▸ What the task asks
Repeat, exactly as written, the lines of the records below from the first through the line with "2009 (71, 1368)", but none past it.

(Dataset excerpts)
+-------+

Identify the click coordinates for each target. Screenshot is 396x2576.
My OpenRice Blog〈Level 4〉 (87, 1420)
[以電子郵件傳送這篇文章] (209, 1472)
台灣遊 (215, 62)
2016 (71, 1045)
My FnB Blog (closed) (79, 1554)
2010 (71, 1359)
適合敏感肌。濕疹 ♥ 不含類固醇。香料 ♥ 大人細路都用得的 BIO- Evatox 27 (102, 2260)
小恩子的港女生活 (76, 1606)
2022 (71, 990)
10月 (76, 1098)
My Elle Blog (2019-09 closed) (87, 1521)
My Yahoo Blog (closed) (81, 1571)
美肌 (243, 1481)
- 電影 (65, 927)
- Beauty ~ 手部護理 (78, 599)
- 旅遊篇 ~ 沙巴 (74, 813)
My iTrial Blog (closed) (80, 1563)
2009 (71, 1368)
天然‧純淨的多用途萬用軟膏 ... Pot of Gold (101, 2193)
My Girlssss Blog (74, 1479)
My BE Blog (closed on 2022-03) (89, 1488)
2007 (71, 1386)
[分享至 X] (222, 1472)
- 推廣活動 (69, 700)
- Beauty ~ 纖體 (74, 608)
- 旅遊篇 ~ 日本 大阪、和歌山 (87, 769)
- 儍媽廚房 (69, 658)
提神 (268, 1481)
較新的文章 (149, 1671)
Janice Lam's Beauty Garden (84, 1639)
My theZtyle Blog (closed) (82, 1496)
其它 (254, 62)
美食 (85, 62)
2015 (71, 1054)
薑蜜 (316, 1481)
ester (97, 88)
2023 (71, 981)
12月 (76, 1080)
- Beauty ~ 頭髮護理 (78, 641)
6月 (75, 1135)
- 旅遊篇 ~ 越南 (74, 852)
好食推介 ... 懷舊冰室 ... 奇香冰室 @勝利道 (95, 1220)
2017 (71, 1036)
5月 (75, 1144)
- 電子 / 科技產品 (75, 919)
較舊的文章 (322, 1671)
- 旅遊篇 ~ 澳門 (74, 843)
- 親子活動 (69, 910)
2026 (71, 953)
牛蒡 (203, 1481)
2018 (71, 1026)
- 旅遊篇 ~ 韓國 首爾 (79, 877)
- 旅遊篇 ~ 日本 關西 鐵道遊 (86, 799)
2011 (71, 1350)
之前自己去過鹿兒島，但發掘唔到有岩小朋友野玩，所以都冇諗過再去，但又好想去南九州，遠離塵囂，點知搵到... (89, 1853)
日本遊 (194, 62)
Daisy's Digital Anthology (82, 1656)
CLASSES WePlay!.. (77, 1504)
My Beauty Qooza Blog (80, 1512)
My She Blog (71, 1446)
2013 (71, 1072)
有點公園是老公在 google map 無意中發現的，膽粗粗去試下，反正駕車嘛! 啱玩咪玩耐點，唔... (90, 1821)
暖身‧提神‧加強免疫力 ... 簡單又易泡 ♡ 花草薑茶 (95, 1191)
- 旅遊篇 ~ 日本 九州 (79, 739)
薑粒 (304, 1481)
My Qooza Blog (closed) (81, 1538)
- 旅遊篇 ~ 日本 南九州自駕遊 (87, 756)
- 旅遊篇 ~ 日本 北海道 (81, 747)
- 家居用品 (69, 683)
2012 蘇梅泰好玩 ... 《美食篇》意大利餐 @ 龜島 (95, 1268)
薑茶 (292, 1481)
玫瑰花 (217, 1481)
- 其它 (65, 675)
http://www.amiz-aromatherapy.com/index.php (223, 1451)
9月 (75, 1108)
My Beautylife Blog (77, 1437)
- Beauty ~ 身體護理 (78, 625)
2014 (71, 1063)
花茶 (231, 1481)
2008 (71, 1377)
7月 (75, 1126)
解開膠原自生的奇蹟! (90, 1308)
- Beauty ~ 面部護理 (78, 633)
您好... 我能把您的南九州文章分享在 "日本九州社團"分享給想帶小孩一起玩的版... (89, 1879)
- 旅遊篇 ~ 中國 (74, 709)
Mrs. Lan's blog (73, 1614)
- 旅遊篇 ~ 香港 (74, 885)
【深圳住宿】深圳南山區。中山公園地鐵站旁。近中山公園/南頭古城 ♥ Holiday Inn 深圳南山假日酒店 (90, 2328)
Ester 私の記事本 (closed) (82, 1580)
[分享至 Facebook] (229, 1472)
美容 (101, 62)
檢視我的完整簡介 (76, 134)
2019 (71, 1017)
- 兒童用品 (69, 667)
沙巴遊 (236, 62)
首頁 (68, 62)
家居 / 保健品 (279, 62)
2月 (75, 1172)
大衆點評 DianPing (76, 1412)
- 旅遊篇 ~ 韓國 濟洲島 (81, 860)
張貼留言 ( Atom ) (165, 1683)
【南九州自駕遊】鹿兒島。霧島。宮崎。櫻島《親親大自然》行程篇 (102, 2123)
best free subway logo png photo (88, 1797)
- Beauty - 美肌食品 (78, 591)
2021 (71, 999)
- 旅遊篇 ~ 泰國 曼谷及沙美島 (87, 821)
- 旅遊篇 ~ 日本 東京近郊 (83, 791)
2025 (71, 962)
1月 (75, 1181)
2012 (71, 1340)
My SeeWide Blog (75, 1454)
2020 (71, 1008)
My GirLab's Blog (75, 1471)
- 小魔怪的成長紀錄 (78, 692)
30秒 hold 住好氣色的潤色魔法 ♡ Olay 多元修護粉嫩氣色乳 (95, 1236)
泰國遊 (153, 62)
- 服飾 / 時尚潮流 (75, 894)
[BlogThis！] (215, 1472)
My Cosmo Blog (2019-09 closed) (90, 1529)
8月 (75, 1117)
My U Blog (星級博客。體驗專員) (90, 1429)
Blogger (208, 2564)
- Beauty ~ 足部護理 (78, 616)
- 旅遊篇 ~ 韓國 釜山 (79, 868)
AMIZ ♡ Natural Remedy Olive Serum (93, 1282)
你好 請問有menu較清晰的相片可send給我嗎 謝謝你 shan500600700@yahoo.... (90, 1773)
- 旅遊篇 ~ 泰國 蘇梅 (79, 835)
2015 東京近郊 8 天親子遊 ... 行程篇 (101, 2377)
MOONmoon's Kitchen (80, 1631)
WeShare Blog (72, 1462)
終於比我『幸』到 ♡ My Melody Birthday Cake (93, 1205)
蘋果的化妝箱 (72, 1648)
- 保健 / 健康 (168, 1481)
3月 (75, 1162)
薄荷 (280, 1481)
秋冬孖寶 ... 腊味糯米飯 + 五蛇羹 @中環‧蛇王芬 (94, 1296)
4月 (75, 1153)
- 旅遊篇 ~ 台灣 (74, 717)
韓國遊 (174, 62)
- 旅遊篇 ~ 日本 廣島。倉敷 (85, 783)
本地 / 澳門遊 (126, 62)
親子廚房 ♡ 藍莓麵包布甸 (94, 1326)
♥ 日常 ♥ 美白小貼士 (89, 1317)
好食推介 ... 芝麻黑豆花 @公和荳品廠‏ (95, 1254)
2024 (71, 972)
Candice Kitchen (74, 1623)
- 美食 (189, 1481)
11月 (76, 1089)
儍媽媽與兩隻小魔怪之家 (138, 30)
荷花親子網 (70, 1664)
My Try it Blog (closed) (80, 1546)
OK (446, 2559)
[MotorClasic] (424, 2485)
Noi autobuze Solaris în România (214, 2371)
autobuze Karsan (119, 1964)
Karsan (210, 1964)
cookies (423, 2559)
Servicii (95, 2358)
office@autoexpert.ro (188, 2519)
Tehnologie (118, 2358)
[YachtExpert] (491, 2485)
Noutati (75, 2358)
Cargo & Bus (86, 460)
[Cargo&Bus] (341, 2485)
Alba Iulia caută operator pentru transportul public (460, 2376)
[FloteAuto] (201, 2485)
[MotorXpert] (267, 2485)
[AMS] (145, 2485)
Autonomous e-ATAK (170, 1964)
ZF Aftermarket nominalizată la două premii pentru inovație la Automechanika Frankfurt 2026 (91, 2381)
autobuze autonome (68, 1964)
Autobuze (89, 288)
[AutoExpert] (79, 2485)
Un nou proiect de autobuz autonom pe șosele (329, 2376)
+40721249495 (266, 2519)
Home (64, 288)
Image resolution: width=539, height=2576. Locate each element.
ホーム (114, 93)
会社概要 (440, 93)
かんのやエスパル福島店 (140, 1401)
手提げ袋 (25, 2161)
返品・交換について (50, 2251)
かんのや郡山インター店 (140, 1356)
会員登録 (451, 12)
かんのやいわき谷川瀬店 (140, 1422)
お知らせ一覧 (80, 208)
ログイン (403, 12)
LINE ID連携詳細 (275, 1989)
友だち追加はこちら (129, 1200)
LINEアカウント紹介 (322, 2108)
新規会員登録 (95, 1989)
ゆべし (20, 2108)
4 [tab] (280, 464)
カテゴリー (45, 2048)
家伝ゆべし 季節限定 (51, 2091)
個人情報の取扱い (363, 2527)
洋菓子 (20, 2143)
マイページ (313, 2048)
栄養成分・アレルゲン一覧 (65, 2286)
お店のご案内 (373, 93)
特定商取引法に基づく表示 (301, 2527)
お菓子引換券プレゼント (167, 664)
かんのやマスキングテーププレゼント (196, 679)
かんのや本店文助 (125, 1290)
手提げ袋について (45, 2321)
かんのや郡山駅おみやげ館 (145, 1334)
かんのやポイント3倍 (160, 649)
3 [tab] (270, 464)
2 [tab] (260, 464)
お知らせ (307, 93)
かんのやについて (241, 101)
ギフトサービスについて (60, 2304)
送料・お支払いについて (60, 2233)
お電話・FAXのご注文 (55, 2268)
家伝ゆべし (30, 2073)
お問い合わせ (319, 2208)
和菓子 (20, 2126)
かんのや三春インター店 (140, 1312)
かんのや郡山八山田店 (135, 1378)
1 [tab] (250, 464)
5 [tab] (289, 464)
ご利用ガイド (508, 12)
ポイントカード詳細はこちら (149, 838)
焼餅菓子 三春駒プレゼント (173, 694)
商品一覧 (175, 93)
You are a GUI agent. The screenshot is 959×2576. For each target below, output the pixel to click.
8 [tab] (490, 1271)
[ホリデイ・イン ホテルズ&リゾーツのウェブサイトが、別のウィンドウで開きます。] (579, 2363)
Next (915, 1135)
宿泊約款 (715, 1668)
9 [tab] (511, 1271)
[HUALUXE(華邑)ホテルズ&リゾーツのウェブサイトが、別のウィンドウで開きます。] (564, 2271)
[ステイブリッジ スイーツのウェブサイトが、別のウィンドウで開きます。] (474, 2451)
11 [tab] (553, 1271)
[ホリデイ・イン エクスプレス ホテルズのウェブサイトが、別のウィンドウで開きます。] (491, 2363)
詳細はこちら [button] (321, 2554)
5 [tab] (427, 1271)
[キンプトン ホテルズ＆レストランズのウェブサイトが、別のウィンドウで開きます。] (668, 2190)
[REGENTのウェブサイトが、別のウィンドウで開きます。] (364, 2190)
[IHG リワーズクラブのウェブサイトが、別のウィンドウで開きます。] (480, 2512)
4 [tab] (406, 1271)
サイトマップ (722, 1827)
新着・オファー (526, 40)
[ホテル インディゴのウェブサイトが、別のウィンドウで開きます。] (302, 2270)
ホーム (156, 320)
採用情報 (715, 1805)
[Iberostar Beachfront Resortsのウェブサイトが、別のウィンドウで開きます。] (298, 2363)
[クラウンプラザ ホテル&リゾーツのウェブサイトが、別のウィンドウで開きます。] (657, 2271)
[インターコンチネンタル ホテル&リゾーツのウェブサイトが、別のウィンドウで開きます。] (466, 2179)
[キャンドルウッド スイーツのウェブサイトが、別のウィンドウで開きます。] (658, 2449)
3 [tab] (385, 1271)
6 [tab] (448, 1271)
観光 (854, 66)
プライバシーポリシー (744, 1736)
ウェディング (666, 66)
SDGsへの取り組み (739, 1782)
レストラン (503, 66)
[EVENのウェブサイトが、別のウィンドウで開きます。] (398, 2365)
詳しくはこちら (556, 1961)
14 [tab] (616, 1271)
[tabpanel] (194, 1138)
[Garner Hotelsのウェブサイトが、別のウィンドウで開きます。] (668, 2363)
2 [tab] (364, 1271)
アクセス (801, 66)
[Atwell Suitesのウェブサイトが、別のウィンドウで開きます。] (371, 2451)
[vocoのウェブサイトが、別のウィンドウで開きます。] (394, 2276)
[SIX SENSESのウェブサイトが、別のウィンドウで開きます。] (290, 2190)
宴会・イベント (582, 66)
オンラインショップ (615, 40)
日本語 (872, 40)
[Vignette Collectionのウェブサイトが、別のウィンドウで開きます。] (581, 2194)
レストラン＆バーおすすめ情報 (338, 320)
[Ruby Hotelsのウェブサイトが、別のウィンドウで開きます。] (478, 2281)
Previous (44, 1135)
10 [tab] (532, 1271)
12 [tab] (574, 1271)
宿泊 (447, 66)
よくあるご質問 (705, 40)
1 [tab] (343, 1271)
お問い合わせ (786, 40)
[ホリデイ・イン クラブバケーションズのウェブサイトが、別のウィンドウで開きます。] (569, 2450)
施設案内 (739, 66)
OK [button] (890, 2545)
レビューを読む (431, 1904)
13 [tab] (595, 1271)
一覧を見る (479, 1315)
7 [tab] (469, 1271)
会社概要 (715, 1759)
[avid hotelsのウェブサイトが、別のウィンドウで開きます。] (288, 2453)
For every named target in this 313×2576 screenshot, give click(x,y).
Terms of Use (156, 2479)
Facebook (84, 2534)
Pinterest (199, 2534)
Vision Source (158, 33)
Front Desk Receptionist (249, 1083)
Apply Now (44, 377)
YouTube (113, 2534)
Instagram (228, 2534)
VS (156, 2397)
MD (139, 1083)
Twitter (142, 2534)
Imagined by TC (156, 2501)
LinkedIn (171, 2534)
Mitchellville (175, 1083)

+-------+

▸ Solution below
Identify the click coordinates for each target. Screenshot is 396x2576.
My OpenRice Blog〈Level 4〉 (87, 1420)
[以電子郵件傳送這篇文章] (209, 1472)
台灣遊 (215, 62)
2016 (71, 1045)
My FnB Blog (closed) (79, 1554)
2010 (71, 1359)
適合敏感肌。濕疹 ♥ 不含類固醇。香料 ♥ 大人細路都用得的 BIO- Evatox 27 (102, 2260)
小恩子的港女生活 (76, 1606)
2022 (71, 990)
10月 (76, 1098)
My Elle Blog (2019-09 closed) (87, 1521)
My Yahoo Blog (closed) (81, 1571)
美肌 (243, 1481)
- 電影 (65, 927)
- Beauty ~ 手部護理 (78, 599)
- 旅遊篇 ~ 沙巴 (74, 813)
My iTrial Blog (closed) (80, 1563)
2009 (71, 1368)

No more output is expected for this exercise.